A Simone é brasileira. Vive há uns bons anos em Braga e diz que não tem saudades de voltar ao Brasil. Só da família. Um destes dias, enquanto me arranjava as unhas, fomos pelo Sertão adentro. Contou-me que nasceu e viveu no mato, enquanto criança. Falou-me da casa simples feita de adobe; dos banhos no rio; da noite escura, sem qualquer luz, porque era preciso poupar o querosene; do milho que se transformava em cuscuz para se comer ao pequeno almoço; da mandioca e da trabalheira que era transformá-la em farinha; das frutas que havia por todo lado, e que nós nem imaginamos os sabores e as variedades; das idas à feira, uma vez por mês, para vender fruta e comprar querosene; dos avós e em particular da avó, uma mulher dura que mandava em tudo, sofredora o suficiente para aguentar a vida no mato e o nascimento de 18 filhos; do apelido Rocha, quiçá, descendente de portugueses; das cobras que atormentavam o quotidiano, com o seu canto perturbador, e de uma anaconda que um dia resolveu enrolar-se numa mangueira centenária…

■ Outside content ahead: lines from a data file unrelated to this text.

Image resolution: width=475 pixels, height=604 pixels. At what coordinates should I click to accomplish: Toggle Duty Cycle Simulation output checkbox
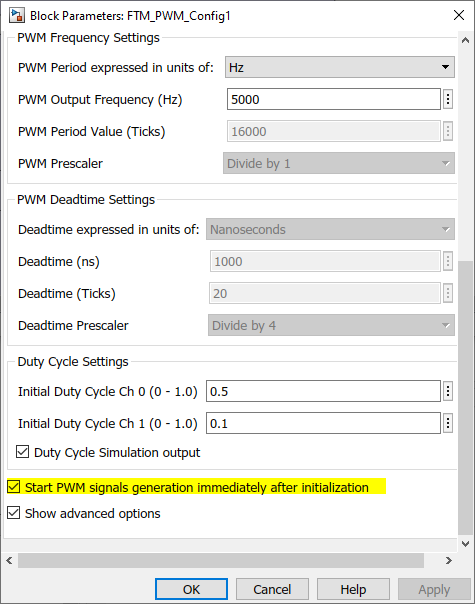tap(22, 452)
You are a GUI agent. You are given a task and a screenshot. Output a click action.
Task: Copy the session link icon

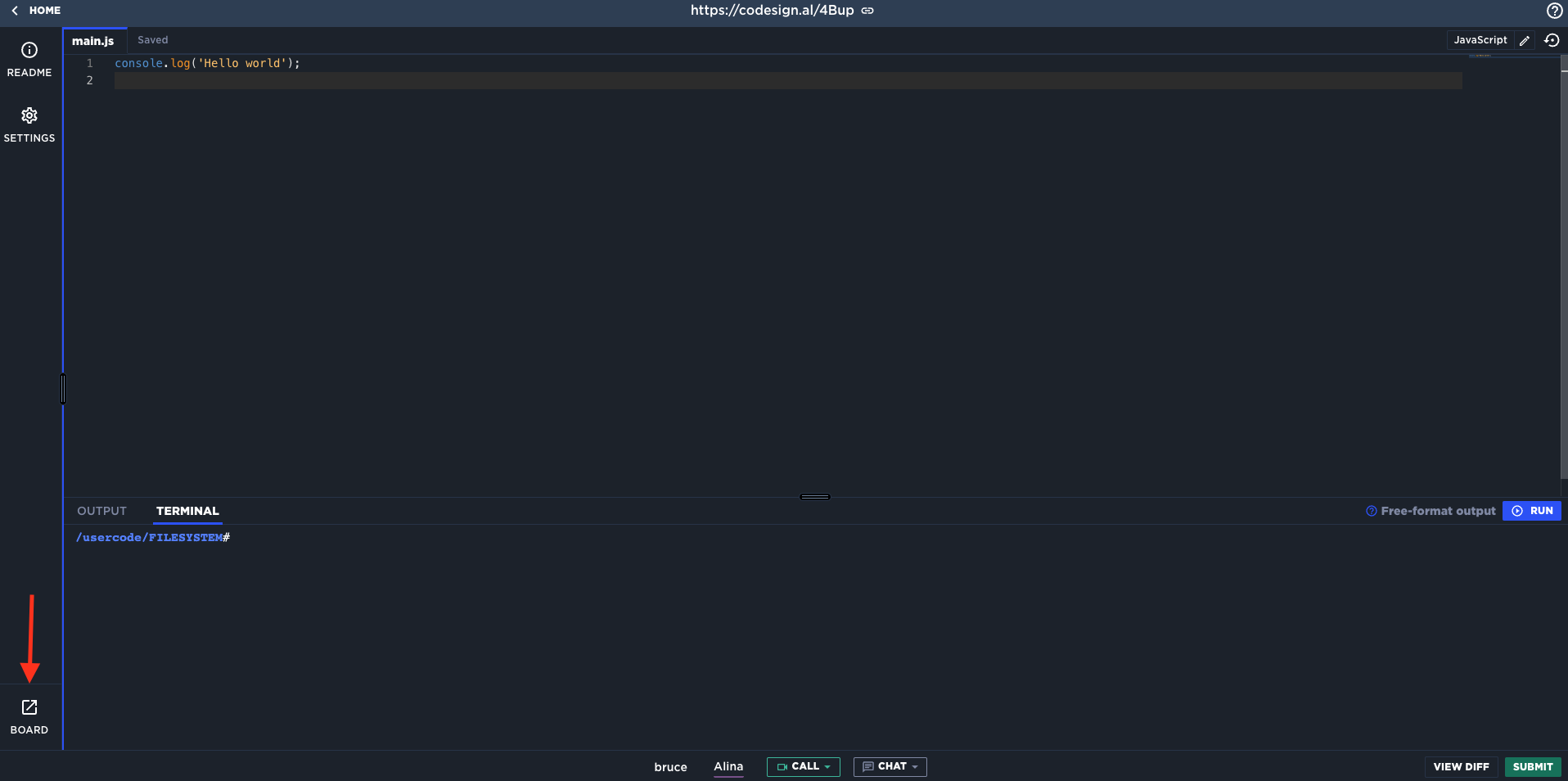point(867,11)
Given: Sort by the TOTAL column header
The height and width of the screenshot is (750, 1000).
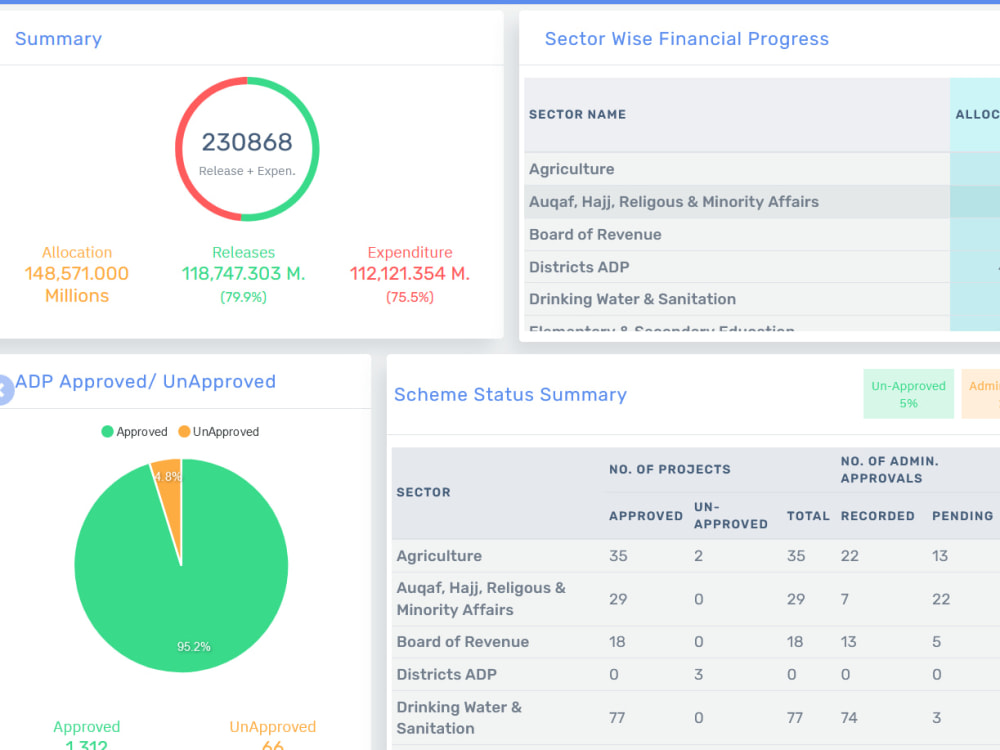Looking at the screenshot, I should (x=808, y=516).
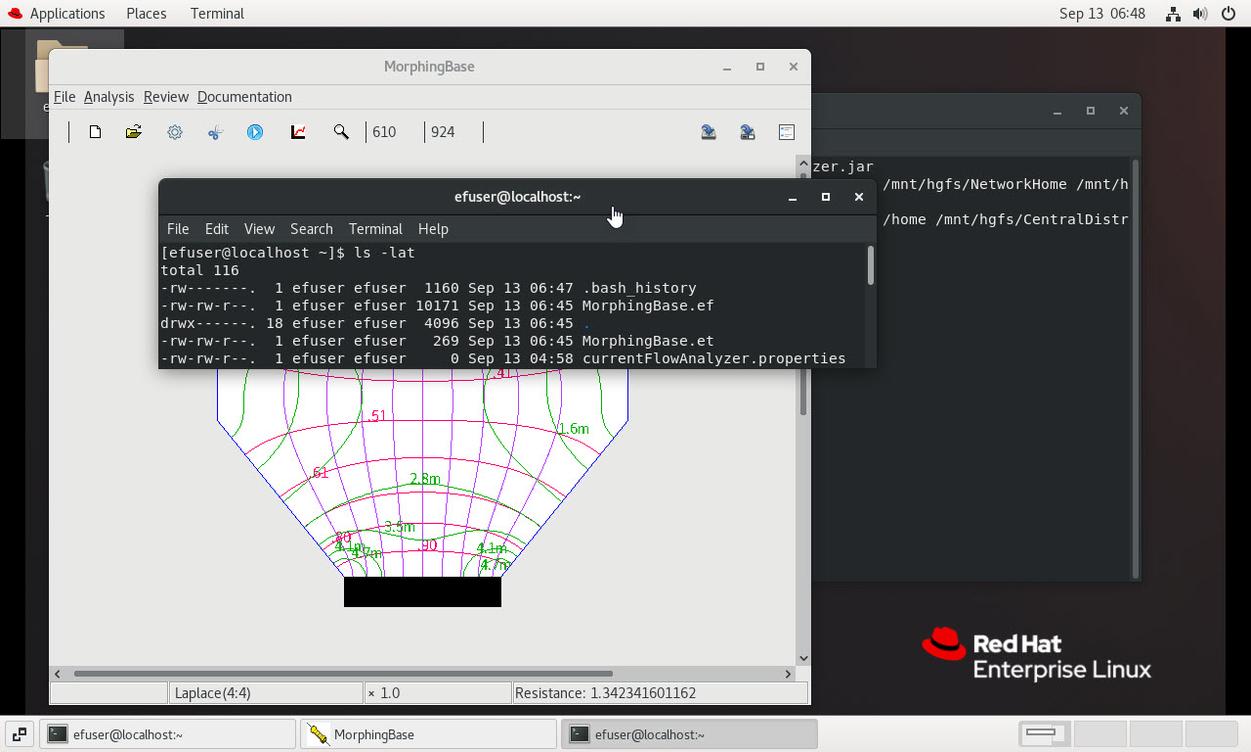Open the Review menu
1251x752 pixels.
point(165,97)
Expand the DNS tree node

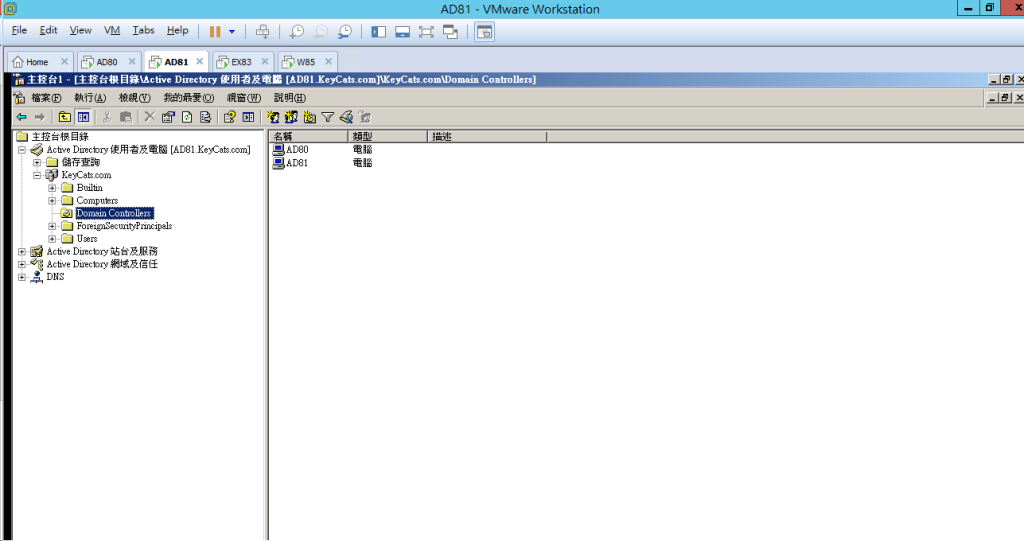coord(22,277)
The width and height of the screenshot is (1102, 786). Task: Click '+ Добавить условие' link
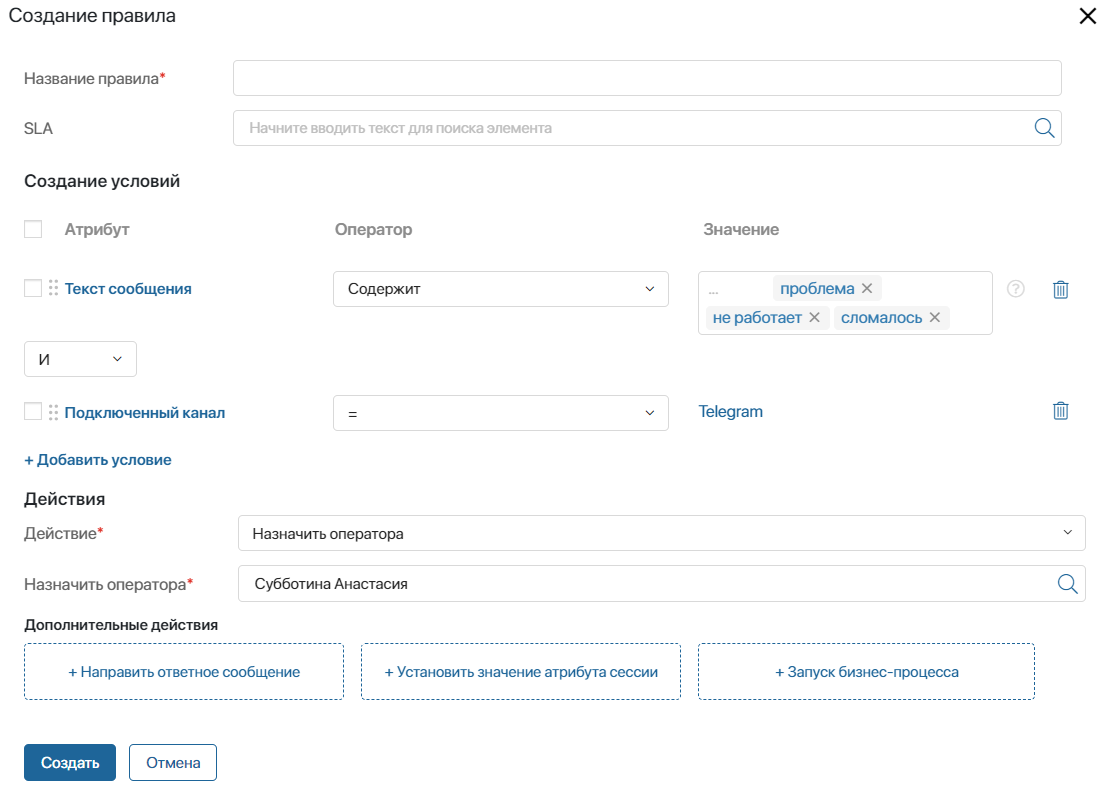tap(98, 460)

A conversa derivou para os doces

Mas falámos também dos doces. Não havia doces, dizia ela, só uma vez por mês quando iam à feira e o avô permitia a compra de quebra-queixo, um doce vendido em tabuleiro feito de coco e açúcar. Mas lá foi falando, também, do pé de moleque, que a avó fazia de vez em quando, um creme doce feito à base de leite de coco, ovos e farinha de mandioca, que ía a cozer ao forno embrulhado em folha de bananeira; da rapadura, feita com a cana de açúcar, tão dura que quase partia os dentes, e dos bolos de bacia feitos pela mãe, num tempo mais tardio, quando já viviam na cidade. Foi aqui que me deu um clique. Bolos de bacia? E como eram feitos? – perguntei. Eram uns bolinhos fritos feitos de farinha, leite, às vezes ovos, tudo amassado, colherada a colherada no óleo quente, e no final envolvidos em açúcar. Ora, desses também eu comi quando era criança, respondi-lhe. A minha mãe também fazia estes bolinhos, mas não lhe dava nome nenhum. Chamava-lhe simplesmente bolo fritos.

Um doce com história

Todavia, aquela denominação era-me familiar porque a encontro em receituários do século XVII e XVIII. Os bolos de bacia são uma espécie de bolo tradicional português de épocas mais antigas. A receita está registada no primeiro livro impresso de cozinha português, da autoria de Domingos Rodrigues, editado em 1680, mas encontramo-la também num outro receituário manuscrito, com data atribuída de meados do mesmo século, e na obra do espanhol Francisco Martinez Moutiño, editada pela primeira vez em 1611. E continua pelo século XVIII a ser anotada em outros receituários. Tudo isto nos faz perceber que já se fazem bolos de bacia desde o século XVI, sendo as receitas muito similares. Contudo, nada têm a ver com esta versão brasileira de finais do século XX.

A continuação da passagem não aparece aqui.